Base de jurisprudence

Ariane Web: Conseil d'État 436059, lecture du 8 février 2021, ECLI:FR:CECHS:2021:436059.20210208

Décision n° 436059
8 février 2021
Conseil d'État

N° 436059
ECLI:FR:CECHS:2021:436059.20210208
Inédit au recueil Lebon
2ème chambre
M. Sébastien Gauthier, rapporteur
M. Guillaume Odinet, rapporteur public
SCP THOUVENIN, COUDRAY, GREVY, avocats


Lecture du lundi 8 février 2021
REPUBLIQUE FRANCAISE

AU NOM DU PEUPLE FRANCAIS



Vu la procédure suivante :

M. A... B... a demandé au tribunal administratif de la Guyane d'annuler l'arrêté du 6 septembre 2017 par lequel le préfet de la Guyane a refusé de renouveler son titre de séjour, lui a fait obligation de quitter le territoire français dans le délai de 30 jours et a fixé le pays de destination. Par un jugement n° 1701129 du 1er juin 2018, le tribunal administratif de la Guyane a rejeté sa demande.

Par un arrêt n° 18BX03366 du 23 mai 2019, la cour administrative d'appel de Bordeaux a rejeté l'appel de M. B... contre ce jugement.

Par un pourvoi sommaire et un mémoire complémentaire, enregistrés les 18 novembre 2019 et 17 février 2020 au secrétariat du contentieux du Conseil d'Etat, M. B... demande au Conseil d'Etat :

1°) d'annuler cet arrêt ;

2°) réglant l'affaire au fond, de faire droit à ses conclusions d'appel ;

3°) de mettre à la charge de l'Etat le versement à la SCP Thouvenin, Coudray, Grevy, son avocat, une somme de 3 500 euros au titre des articles L. 761-1 du code de justice administrative et 37 de la loi du 10 juillet 1991.
=-=-=
OBJECTIF DE L'EXERCICE:
Répondez aux questions suivantes à partir de la décision du Conseil d'État :
(a) Qui exerce les fonctions de rapporteur public ?
(b) Quelle juridiction a rendu l'arrêt n° 18BX03366, et à quelle date ?
(c) Quelle somme M. B... demande-t-il de mettre à la charge de l'État ?

DONNÉES EXTRAITES:
=-=-=
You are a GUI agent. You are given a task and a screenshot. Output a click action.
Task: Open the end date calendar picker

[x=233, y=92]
=-=-=
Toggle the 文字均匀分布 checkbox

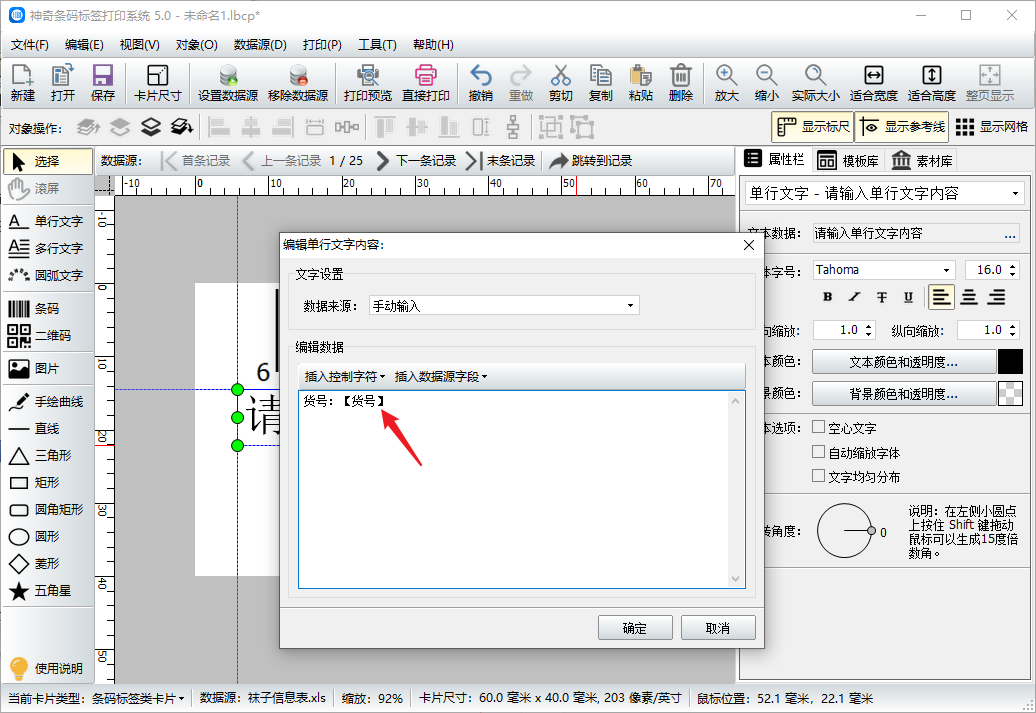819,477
=-=-=
CORRIGÉ DE L'EXERCICE:
(a) M. Guillaume Odinet.
(b) La cour administrative d'appel de Bordeaux, le 23 mai 2019.
(c) Une somme de 3 500 euros.